I fell into EMS accidentally by joining a volunteer first aid squad down the street from my house. I worked in North NJ, one of the busiest EMS systems per capita in the US, which lead to me becoming a professor at Gorge Washington University. From there, I worked on international projects, such as the Ambulance Service Re-Design for the Hong Kong Fire Services Department, and working with the Pan-American Health Organization in the Bahamas. Eventually I wrote some textbook chapters, and eventually I ended up in California, working at San Francisco General. After that, I went back to EMS as the EMS Director for the City of Oakland. Currently I am the EMS Coordinator for Emergency Medical Services for the Alameda Fire Dept. I am doing a community paramedic program. I have a love for this, a love for the profession.
Effect of COVID 19 EMS
The stress level was incredible. With COVID-19, it was not only the stress that I had to keep myself and my family safe and healthy, but also the stress I felt to protect my staff. Because this was such an insidious disease, I was worried about their families as well. So much of COVID-19 was unknown. We were feeling our way around the edges, trying to determine the best course of action. For so much of COVID-19, we were operating in crisis response mode. Now we’re operating somewhere between conventional and contingency standards of care.
What’s After COVID-19
First, we need to develop position statements regarding issues we faced through COVID-19 – such as PPE, what the Strategic National Stockpile looks like, and what we need to do at the community, state and regional level to never be in the situation again of lacking necessary supplies. We need stronger planning. We need to honestly look at how we fund the EMS and EMS systems. A system incumbent upon billing for service leaves socially and economically disenfranchised populations at the mercy of people who have money, and this is not the way to fund this system. We need a better strategy moving forward in how we fund and finance.
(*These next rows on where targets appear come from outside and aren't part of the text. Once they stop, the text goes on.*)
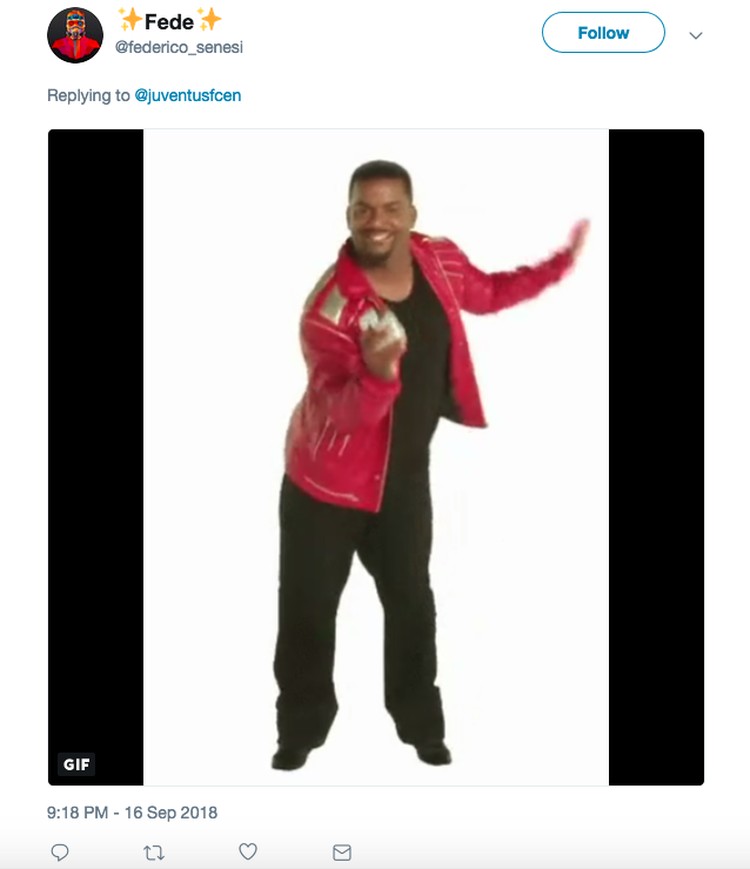Click the GIF badge on the media
Image resolution: width=750 pixels, height=869 pixels.
click(76, 764)
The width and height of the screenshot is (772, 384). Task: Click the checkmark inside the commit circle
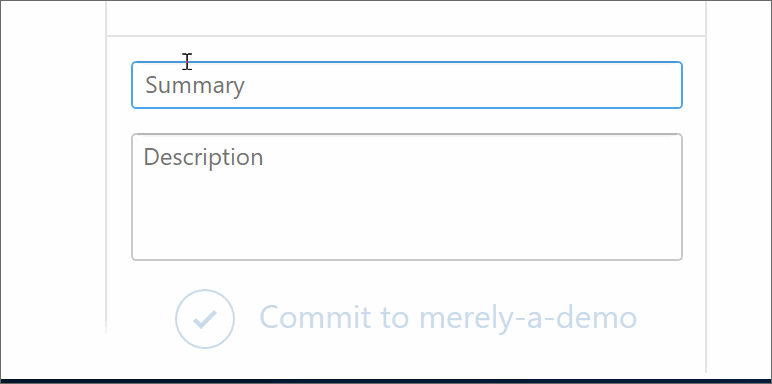(205, 320)
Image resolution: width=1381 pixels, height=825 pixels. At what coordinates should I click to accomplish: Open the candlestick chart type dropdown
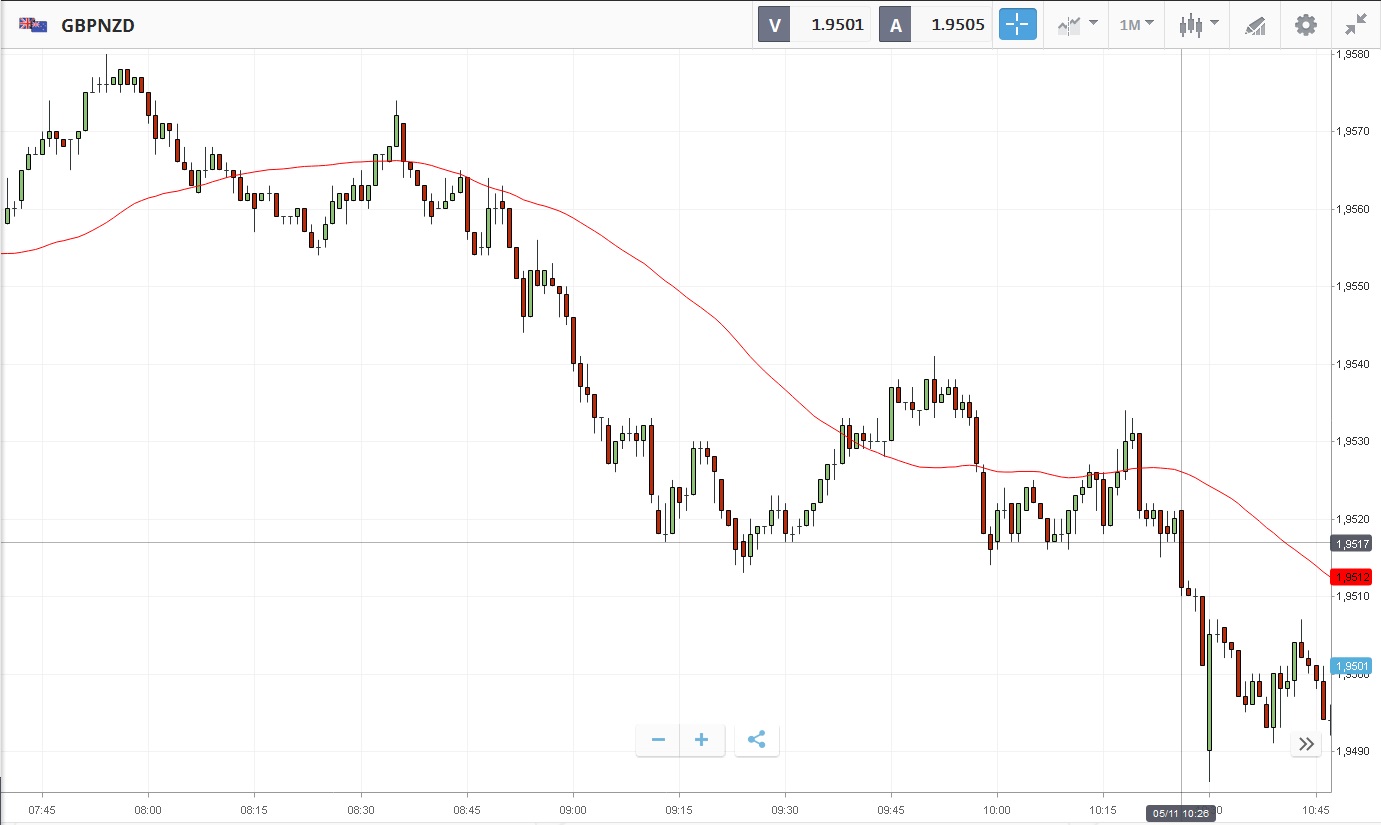[x=1198, y=25]
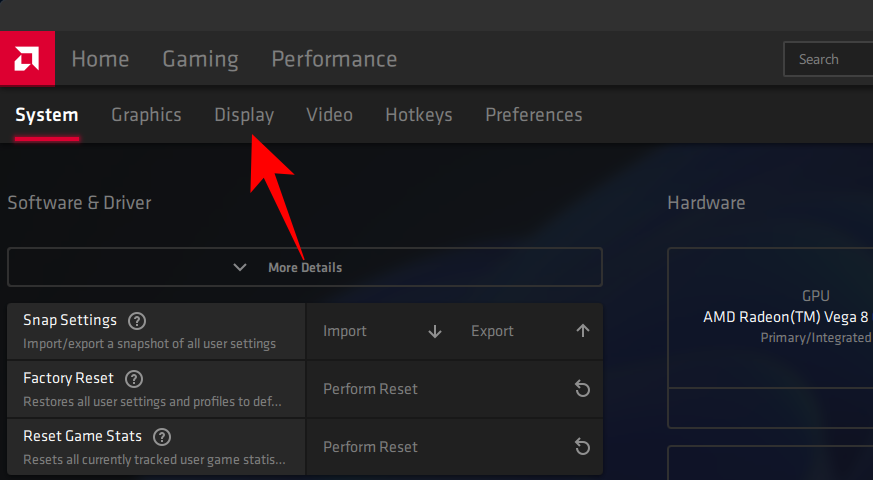The width and height of the screenshot is (873, 480).
Task: Click the Factory Reset circular arrow icon
Action: tap(583, 389)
We need to work with hospitals and healthcare systems in a collaborative manner to ensure we have inclusive systems of care and that we are sharing resources, not competing for them.
Vision as President Elect
My vision is that we strengthen our partnerships with our federal, local and state partners. We will begin to tackle the big issues regarding funding mechanics for Emergency Medical Services, and we won’t ignore the problems that were highlighted this last year. We will develop resilient systems of care in order to address the needs of the community. I’m very excited for the possibilities!